Question

In a diffraction pattern of a monochromatic light of wavelength 6000 pm, the slit width is 3 mm. If the angular position of 2nd minima is N x 10^-6 rad, find N.

Answer 1

Correct Answer: 4

The diffraction pattern for a single slit can be understood using the formula for the position of minima: \(a \sin \theta = m\lambda\), where \(a\) is the slit width, \(\theta\) is the angular position of the minima, \(m\) is the order of the minima, and \(\lambda\) is the wavelength of the light.

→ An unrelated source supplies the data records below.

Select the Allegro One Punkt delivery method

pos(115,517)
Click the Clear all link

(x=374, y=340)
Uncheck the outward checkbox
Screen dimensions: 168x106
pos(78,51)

Given: \(\lambda = 6000\) pm (converted to meters: \(6000 \times 10^{-12}\) m), slit width \(a = 3\) mm (converted to meters: \(3 \times 10^{-3}\) m), and we are focusing on the 2nd minima (\(m = 2\)).

We calculate \(\sin \theta\) using:

\[a \sin \theta = m \lambda\]

\[\sin \theta = \frac{m \lambda}{a} = \frac{2 \times 6000 \times 10^{-12}}{3 \times 10^{-3}}\]

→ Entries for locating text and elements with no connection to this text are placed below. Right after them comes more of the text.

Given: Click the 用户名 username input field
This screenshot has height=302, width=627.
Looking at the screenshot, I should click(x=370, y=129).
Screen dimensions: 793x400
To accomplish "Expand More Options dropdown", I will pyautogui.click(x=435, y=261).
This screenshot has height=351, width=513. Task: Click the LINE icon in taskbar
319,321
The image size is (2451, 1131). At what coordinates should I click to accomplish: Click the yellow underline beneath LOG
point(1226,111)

\[\sin \theta = \frac{12000 \times 10^{-12}}{3 \times 10^{-3}}\]

\[\sin \theta = 4 \times 10^{-6}\]

For small angles, \(\sin \theta\) approximates \(\theta\), thus

\(\theta \approx 4 \times 10^{-6}\) rad.

Therefore, N = 4, fitting within the specified range [4, 4]. The value of N is precisely 4.